The presence of a limp or a strange position, while they’re lying, could also be indications. When your pet groans when you pet them or when they attempt to get up from a nap, they may be in pain.
It may be an indication of where the problem may lie if they lick or snuff a particular part of the body while groaning.
There are a number of signs your pet may be in pain, especially if you have noticed your pet is bloated, lethargic, less hungry, more thirsty, and has been suffering from diarrhea or constipation.
Identifying issues in senior dogs is more difficult as they may already be experiencing some of the above, but even if it’s just a slight change in sleeping position or appetite, it can’t hurt to get them tested. Knowing your pet is the best thing you can do for them.
Dog groaning in senior dogs
As they always say, aging isn’t for the weak-hearted, especially when it comes to our pets.

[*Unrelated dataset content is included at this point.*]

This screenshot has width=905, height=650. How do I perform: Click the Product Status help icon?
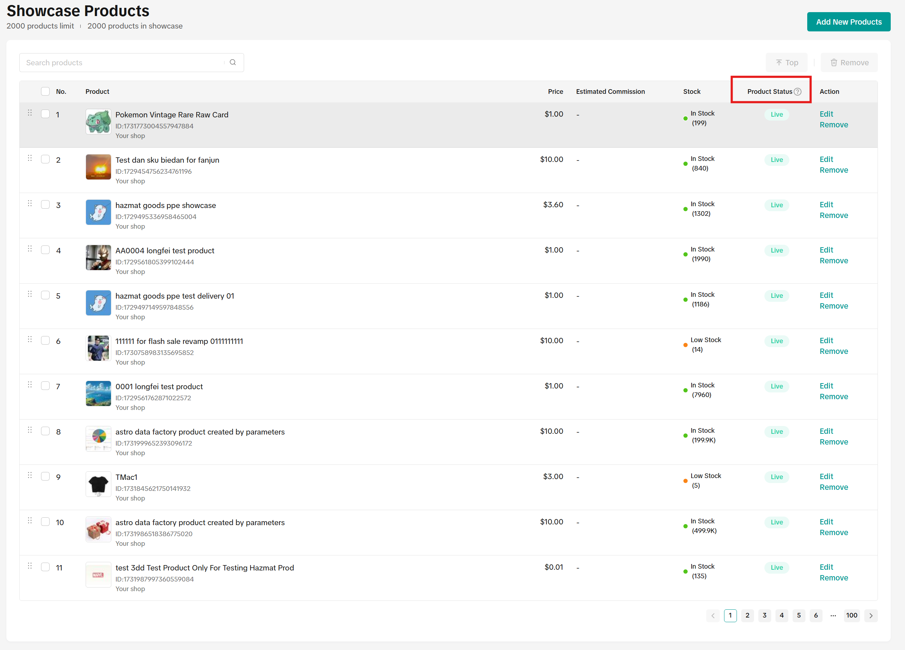[797, 91]
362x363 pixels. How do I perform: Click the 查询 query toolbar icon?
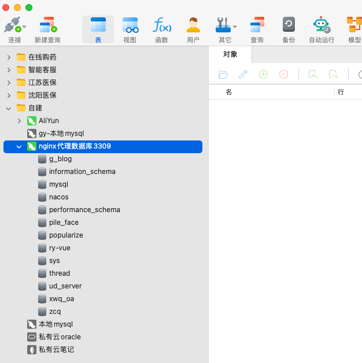point(257,25)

Depending on the breed, you can expect more problems to start arising as your dog ages, although most are not of immediate concern, it’s important to keep an eye on them.
The more fragile their bones become, and the softer their bark, the harder it is to tell if something is wrong. It’s possible that they’re just confused due to loss of vision, or want a pet from you.
Dog groaning is not necessarily an immediate problem, but it should be closely monitored if it is sudden and excessive. You can treat and lessen all of the above issues and conditions, but it’s about your ability to recognize that the dog’s groaning is a concern in itself.
It is better to take your pet to the vet sooner rather than later, as this will give your pet a better chance of survival. You may have found this article useful in identifying why your senior dogs may be groaning.